Maurice Freedlander, 85, real estate developer Maurice...

January 09, 2001

Maurice Freedlander, 85, real estate developer

Maurice P. Freedlander, a real estate developer and owner of a property management firm, died Friday of congestive heart failure at St. Joseph Medical Center in Towson. He was 85.

At his death, Mr. Freedlander, who lived on St. George's Road in Roland Park and was a former resident of Mount Washington, was head of Maury P. Free Co., the development and management company he founded in 1970. He began working in the field with two cousins after moving to Baltimore from Pittsburgh in 1949.

"His work was his hobby," said his son, Col. Howard S. Freedlander, executive officer and legislative liaison for the Maryland National Guard, who lives in Easton.

Mr. Freedlander was born in Boston and raised in New Kensington, Pa., where he graduated from Arnold High School. He earned both his bachelor's degree in 1937, and his master's degree in psychology in 1938 from the University of Pittsburgh.

He was married in 1939 to Leah Stark, who died 1989.

Services are private.

He is survived by another son, Barrett W. Freedlander of Baltimore; five grandchildren; a great-grandson; and special friend Harriett Lazarus of Baltimore.

Thomas Williams Sr., 86, electrical engineer, veteran

Thomas John Chew Williams Sr., an electrical engineer, died Friday of a heart ailment at his home in Alexandria, Va. He was 86.

An engineer for the Federal Aviation Administration, he helped design the runway lights for Washington Dulles International Airport in Dulles, Va. Earlier, he had worked for Bethlehem Steel's Key Highway ship repair yard in Federal Hill and for Georgia Power Co.

Born in Baltimore and raised on Calvert Street in Charles Village, he was a graduate of Calvert School and Polytechnic Institute, where he played lacrosse and football and was manager of the basketball team. He received a bachelor's degree in electrical engineering at the Johns Hopkins University in 1934.

He was commissioned in the Army Corps of Engineers in 1941 and was stationed in England. In June 1944, he went ashore at Normandy, France. Captured by the Germans in Luxembourg and sent to a prisoner-of-war camp in Poland, he was liberated in 1945. He left military service with the rank of major.

Mr. Williams married Maude Brown Anderson in 1939. She survives.

Services will be held at 2 p.m. today at St. Mark's Episcopal Church on Lappans Road in Boonsboro, Washington County.

He also is survived by a daughter, Maude Anderson Williams of Arlington, Va.; three sons, Thomas J. C. Williams Jr. of Springfield, Va., W. Alexander Williams of Leesburg, Va., and James Maddox Williams of Geneseo, N.Y.; and five grandchildren.


Charles Helou, 87, a former Lebanon president who tried to curb Palestinian guerrillas in the 1960s in Lebanon, died of a heart attack Sunday in Beirut. He was elected the country's fourth president in 1964. His six years in office were marked by strife among Lebanese factions and the guerrillas of the Palestinian refugee community - confrontations that culminated in the civil war of 1975-1990. Mr. Helou was credited with signing the so-called Cairo Agreement of November 1969 with Yasser Arafat's Palestine Liberation Organization. The accord came after violent clashes with Palestinian guerrillas in the streets of Beirut.

Stored data:
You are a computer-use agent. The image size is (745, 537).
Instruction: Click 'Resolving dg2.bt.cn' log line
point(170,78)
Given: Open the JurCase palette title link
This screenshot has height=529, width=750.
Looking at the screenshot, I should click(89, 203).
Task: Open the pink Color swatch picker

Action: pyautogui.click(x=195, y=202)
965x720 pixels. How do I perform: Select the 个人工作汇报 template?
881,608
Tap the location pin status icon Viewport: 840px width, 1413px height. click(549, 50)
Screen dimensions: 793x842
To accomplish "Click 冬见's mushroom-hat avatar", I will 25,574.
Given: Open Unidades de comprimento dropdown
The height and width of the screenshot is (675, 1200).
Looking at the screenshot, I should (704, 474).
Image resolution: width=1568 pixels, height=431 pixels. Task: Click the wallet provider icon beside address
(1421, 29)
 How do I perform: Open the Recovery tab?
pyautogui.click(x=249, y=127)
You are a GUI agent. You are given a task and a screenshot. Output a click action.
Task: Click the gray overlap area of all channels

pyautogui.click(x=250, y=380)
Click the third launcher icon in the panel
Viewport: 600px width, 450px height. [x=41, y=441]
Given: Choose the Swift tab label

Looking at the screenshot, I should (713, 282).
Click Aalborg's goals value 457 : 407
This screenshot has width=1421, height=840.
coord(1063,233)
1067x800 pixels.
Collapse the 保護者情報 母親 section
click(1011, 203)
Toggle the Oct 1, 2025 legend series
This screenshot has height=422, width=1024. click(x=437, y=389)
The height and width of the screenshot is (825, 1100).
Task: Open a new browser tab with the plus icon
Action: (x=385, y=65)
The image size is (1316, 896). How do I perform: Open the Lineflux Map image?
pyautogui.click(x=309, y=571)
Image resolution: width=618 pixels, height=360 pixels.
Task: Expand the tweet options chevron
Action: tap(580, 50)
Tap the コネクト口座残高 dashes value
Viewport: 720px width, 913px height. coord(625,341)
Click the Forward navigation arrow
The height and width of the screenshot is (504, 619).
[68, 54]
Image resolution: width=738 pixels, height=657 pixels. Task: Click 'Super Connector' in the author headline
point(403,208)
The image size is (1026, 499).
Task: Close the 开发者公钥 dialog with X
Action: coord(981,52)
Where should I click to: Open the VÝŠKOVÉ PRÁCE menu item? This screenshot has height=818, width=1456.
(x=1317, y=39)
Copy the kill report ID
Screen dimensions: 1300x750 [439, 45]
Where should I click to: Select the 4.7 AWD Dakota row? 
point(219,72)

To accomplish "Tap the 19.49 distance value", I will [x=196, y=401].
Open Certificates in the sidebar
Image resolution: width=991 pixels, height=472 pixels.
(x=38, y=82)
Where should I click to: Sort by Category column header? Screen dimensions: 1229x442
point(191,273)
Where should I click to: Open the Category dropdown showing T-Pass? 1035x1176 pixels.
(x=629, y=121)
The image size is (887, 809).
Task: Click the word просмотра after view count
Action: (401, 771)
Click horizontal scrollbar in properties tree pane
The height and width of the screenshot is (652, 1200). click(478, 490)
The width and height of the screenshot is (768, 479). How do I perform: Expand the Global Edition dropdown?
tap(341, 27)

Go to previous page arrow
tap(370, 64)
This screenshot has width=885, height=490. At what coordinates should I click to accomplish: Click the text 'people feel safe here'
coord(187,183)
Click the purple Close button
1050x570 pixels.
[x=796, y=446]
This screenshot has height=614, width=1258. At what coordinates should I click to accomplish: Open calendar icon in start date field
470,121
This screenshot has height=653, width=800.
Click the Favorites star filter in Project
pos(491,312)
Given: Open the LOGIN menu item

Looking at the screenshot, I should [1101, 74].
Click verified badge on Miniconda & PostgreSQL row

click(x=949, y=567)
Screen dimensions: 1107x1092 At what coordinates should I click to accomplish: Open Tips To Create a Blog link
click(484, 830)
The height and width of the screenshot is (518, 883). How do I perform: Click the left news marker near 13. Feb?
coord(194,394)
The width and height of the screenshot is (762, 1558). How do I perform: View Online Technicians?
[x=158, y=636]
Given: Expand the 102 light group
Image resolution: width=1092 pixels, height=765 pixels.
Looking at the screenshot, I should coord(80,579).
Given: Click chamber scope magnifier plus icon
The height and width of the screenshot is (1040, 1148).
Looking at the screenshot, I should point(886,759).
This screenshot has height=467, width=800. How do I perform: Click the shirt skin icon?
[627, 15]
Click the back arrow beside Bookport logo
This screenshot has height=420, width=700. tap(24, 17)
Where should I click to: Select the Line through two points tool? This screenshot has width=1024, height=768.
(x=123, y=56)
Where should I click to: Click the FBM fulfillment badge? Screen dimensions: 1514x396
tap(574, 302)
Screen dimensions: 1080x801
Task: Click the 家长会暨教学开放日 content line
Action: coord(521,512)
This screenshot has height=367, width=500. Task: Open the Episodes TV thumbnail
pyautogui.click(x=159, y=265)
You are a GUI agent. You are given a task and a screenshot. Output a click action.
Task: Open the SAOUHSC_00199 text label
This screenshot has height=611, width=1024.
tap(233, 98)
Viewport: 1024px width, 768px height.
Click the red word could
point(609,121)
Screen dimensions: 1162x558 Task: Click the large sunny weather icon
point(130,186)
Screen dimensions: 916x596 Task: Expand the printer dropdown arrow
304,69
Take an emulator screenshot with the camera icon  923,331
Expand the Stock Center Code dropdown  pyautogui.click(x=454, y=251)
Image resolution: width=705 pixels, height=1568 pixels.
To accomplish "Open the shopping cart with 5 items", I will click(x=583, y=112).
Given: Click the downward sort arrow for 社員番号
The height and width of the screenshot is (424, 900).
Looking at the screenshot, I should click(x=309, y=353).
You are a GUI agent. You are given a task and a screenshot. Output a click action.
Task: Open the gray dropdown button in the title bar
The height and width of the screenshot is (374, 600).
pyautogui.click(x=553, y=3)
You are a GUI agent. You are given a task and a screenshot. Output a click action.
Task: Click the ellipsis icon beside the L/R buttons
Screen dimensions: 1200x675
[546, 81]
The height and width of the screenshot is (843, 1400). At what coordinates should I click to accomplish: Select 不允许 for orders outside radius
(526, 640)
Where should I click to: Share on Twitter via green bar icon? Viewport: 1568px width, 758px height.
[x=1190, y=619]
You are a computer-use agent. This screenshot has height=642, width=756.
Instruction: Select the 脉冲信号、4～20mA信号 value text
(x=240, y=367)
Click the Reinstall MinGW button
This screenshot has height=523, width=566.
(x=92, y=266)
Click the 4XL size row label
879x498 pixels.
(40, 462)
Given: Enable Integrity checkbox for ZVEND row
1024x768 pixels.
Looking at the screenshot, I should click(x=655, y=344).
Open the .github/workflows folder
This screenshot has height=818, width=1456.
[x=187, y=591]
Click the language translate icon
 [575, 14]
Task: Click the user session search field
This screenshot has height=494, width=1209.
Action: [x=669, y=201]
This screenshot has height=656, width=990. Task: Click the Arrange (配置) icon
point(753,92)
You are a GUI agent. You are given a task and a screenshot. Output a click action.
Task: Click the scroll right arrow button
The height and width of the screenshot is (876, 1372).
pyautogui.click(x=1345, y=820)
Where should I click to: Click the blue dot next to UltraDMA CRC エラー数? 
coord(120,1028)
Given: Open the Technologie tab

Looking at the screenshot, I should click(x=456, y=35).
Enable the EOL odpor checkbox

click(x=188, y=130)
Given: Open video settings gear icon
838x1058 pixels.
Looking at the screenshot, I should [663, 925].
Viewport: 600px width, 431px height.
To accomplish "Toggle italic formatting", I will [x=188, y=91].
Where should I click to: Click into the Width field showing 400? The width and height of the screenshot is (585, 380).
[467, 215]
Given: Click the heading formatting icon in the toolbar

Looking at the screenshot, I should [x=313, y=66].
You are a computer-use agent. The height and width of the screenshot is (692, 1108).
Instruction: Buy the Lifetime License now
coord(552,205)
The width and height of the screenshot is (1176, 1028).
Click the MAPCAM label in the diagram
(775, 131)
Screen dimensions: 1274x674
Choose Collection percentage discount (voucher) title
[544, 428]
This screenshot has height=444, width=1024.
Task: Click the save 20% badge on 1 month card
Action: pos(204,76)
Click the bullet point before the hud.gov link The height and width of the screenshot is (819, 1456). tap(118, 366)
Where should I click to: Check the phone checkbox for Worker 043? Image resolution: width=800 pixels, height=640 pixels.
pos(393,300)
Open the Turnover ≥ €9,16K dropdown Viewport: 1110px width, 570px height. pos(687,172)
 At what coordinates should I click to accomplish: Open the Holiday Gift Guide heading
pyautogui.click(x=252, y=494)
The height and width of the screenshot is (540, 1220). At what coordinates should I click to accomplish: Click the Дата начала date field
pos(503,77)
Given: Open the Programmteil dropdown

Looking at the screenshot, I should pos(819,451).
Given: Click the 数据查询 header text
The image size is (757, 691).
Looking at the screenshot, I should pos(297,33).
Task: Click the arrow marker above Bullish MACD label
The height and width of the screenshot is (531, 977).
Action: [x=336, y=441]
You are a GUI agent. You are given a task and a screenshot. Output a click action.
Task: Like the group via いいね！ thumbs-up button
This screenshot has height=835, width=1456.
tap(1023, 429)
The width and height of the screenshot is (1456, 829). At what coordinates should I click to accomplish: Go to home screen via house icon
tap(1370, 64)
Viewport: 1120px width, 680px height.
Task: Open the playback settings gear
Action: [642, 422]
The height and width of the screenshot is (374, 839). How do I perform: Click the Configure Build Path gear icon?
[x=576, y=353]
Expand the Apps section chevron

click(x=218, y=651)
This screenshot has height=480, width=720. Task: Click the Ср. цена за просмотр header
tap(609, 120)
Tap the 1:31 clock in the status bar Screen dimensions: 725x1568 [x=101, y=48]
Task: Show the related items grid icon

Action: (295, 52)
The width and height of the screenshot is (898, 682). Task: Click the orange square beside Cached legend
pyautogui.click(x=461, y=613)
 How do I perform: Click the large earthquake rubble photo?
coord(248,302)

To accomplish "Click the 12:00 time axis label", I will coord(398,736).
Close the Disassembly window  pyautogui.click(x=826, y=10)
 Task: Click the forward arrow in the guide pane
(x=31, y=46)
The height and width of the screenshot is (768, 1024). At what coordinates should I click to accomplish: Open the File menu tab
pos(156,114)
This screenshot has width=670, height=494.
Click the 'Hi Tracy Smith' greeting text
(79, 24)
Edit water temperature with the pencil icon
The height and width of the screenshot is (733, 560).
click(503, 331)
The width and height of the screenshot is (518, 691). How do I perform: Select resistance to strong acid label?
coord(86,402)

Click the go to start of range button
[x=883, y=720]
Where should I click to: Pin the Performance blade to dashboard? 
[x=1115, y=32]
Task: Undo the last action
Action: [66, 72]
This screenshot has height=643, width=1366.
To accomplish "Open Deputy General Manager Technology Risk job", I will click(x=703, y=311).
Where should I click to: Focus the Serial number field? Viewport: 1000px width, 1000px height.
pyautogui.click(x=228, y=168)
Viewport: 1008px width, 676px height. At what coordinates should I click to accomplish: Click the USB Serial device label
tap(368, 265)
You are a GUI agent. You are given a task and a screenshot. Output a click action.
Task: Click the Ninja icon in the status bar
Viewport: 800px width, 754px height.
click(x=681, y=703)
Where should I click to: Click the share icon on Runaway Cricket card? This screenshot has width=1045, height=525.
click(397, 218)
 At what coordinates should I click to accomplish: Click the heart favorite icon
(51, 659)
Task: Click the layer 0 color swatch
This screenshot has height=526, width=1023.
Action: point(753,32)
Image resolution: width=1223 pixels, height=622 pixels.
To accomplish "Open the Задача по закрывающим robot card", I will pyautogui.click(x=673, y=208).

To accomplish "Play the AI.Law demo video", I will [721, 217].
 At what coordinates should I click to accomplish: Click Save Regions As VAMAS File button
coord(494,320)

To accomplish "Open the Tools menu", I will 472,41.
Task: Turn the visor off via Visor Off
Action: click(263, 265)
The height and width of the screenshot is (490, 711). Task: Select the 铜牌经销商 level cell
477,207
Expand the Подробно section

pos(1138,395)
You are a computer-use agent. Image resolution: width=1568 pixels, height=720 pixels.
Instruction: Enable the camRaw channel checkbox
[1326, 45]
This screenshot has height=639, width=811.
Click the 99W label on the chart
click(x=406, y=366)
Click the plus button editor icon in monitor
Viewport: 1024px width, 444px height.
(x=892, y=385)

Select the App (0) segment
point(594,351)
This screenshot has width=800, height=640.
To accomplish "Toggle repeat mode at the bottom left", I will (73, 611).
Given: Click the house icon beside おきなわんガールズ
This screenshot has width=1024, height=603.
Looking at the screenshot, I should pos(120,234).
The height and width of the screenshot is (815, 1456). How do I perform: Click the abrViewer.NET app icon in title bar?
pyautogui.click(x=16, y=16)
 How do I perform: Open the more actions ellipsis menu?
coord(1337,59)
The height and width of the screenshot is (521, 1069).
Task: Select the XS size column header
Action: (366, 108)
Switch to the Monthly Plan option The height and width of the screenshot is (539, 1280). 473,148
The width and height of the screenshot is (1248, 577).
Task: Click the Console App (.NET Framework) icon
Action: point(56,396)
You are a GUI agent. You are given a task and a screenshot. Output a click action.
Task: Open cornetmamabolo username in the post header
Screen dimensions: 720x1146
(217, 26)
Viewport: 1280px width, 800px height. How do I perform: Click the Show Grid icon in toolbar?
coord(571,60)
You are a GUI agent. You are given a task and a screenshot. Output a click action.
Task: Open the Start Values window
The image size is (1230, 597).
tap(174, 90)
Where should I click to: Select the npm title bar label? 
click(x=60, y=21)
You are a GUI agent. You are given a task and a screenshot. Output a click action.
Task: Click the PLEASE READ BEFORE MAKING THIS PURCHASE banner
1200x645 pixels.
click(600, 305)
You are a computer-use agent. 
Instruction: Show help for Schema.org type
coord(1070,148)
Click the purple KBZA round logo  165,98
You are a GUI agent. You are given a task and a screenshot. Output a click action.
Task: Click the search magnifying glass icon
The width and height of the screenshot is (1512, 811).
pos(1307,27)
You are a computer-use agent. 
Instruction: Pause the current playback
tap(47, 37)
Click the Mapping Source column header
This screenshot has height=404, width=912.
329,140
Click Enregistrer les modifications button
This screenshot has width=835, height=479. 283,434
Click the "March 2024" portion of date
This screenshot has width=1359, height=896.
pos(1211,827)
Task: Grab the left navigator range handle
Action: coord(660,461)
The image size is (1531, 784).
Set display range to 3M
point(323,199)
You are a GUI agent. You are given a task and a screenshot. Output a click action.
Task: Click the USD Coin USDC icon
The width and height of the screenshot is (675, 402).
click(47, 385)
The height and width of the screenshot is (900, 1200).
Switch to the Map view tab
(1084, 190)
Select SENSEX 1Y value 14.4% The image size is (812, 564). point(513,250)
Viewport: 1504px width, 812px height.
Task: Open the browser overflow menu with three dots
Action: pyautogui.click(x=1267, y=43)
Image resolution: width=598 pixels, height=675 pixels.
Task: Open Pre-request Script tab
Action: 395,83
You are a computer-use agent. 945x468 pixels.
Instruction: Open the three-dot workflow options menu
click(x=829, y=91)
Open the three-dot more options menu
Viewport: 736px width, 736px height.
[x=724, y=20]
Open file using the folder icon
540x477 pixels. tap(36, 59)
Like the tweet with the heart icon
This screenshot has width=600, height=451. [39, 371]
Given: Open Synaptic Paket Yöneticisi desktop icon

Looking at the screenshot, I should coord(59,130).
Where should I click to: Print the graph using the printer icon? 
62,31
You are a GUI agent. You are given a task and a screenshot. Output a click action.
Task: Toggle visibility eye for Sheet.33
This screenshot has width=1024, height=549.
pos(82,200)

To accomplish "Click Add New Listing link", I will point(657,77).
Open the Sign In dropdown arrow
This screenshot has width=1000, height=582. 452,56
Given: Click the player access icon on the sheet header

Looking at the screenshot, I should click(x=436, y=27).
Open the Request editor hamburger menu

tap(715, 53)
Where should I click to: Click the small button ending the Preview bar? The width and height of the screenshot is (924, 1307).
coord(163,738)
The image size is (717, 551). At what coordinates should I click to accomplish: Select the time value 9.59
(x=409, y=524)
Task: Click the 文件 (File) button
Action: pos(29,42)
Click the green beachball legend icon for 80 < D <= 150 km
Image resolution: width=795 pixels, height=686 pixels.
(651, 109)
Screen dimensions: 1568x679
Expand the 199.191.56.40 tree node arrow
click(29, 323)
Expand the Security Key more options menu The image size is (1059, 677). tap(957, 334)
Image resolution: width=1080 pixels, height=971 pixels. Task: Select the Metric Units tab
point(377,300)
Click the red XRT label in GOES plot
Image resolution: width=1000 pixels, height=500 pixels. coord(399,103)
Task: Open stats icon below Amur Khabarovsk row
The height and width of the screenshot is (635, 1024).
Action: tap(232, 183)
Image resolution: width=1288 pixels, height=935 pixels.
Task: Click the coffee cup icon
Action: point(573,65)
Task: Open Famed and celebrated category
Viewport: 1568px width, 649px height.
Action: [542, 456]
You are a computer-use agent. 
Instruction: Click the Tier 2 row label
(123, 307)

• [Exercise goal]:
Please answer these questions about the obituaries:
1. In what year did Maurice Freedlander found Maury P. Free Co.?
2. Where was Thomas Williams Sr. stationed after his 1941 commission in the Army Corps of Engineers?
3. In what year was Charles Helou elected president of Lebanon?

• [Final answer]:
1. 1970
2. England
3. 1964